Metamath Proof Explorer

Theorem difeq

Description: Rewriting an equation with class difference, without using quantifiers. (Contributed by Thierry Arnoux, 24-Sep-2017)

Ref Expression
Assertion difeq 
|- ( ( A \ B ) = C <-> ( ( C i^i B ) = (/) /\ ( C u. B ) = ( A u. B ) ) )

Proof

Step Hyp Ref Expression
1 incom 
 |-  ( B i^i ( A \ B ) ) = ( ( A \ B ) i^i B )
2 disjdif 
 |-  ( B i^i ( A \ B ) ) = (/)
3 1 2 eqtr3i 
 |-  ( ( A \ B ) i^i B ) = (/)
4 ineq1 
 |-  ( ( A \ B ) = C -> ( ( A \ B ) i^i B ) = ( C i^i B ) )
5 3 4 syl5reqr 
 |-  ( ( A \ B ) = C -> ( C i^i B ) = (/) )
6 undif1 
 |-  ( ( A \ B ) u. B ) = ( A u. B )
7 uneq1 
 |-  ( ( A \ B ) = C -> ( ( A \ B ) u. B ) = ( C u. B ) )
8 6 7 syl5reqr 
 |-  ( ( A \ B ) = C -> ( C u. B ) = ( A u. B ) )
9 5 8 jca 
 |-  ( ( A \ B ) = C -> ( ( C i^i B ) = (/) /\ ( C u. B ) = ( A u. B ) ) )
10 simpl 
 |-  ( ( ( C i^i B ) = (/) /\ ( C u. B ) = ( A u.
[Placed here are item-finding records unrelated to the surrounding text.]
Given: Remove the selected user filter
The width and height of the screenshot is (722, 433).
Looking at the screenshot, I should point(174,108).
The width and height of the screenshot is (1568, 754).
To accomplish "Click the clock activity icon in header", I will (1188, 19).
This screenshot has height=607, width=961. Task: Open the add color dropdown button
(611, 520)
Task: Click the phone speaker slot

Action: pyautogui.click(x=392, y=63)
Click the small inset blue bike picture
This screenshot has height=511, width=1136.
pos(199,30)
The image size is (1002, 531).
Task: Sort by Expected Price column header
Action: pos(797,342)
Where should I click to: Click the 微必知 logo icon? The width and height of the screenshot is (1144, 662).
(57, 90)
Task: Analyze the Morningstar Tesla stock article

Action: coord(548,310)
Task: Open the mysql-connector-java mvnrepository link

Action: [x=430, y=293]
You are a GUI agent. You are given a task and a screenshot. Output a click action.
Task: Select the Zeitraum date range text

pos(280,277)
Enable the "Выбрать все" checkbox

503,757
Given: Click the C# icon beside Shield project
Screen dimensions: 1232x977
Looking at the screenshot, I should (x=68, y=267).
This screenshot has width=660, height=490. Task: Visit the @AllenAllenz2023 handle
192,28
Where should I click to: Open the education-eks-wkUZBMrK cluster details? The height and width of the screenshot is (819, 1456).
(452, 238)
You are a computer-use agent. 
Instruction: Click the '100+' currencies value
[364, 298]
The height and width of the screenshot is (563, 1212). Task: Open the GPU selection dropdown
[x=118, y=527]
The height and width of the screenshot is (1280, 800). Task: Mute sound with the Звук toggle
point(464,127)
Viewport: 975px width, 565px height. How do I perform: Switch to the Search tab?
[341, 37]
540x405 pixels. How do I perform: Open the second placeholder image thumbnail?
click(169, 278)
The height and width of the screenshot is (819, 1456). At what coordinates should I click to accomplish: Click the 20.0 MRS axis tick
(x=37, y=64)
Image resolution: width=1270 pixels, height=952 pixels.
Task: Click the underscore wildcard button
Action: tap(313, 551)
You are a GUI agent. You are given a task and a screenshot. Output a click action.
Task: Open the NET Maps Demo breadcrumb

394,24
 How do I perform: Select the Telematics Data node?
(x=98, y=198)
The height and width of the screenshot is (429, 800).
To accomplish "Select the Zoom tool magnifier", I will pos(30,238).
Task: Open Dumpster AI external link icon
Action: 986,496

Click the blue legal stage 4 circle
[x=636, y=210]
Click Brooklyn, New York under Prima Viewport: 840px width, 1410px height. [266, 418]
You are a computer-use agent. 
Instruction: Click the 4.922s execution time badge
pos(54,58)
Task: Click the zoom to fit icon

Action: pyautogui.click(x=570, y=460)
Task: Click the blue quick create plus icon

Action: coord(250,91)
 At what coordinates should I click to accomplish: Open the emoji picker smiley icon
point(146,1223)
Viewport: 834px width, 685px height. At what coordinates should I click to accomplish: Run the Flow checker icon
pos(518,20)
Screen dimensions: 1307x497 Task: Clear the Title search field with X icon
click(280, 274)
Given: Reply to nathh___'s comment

B ) ) -> ( C i^i B ) = (/) )
11 disj3 
 |-  ( ( C i^i B ) = (/) <-> C = ( C \ B ) )
12 eqcom 
 |-  ( C = ( C \ B ) <-> ( C \ B ) = C )
13 11 12 bitri 
 |-  ( ( C i^i B ) = (/) <-> ( C \ B ) = C )
14 10 13 sylib 
 |-  ( ( ( C i^i B ) = (/) /\ ( C u. B ) = ( A u. B ) ) -> ( C \ B ) = C )
15 difeq1 
 |-  ( ( C u. B ) = ( A u. B ) -> ( ( C u. B ) \ B ) = ( ( A u. B ) \ B ) )
16 difun2 
 |-  ( ( C u. B ) \ B ) = ( C \ B )
17 difun2 
 |-  ( ( A u. B ) \ B ) = ( A \ B )
18 15 16 17 3eqtr3g 
 |-  ( ( C u. B ) = ( A u. B ) -> ( C \ B ) = ( A \ B ) )
19 18 eqeq1d 
 |-  ( ( C u. B ) = ( A u. B ) -> ( ( C \ B ) = C <-> ( A \ B ) = C ) )
20 19 adantl 
 |-  ( ( ( C i^i B ) = (/) /\ ( C u. B ) = ( A u. B ) ) -> ( ( C \ B ) = C <-> ( A \ B ) = C ) )
21 14 20 mpbid 
 |-  ( ( ( C i^i B ) = (/) /\ ( C u. B ) = ( A u. B ) ) -> ( A \ B ) = C )
22 9 21 impbii 
 |-  ( ( A \ B ) = C <-> ( ( C i^i B ) = (/) /\ ( C u. B ) = ( A u. B ) ) )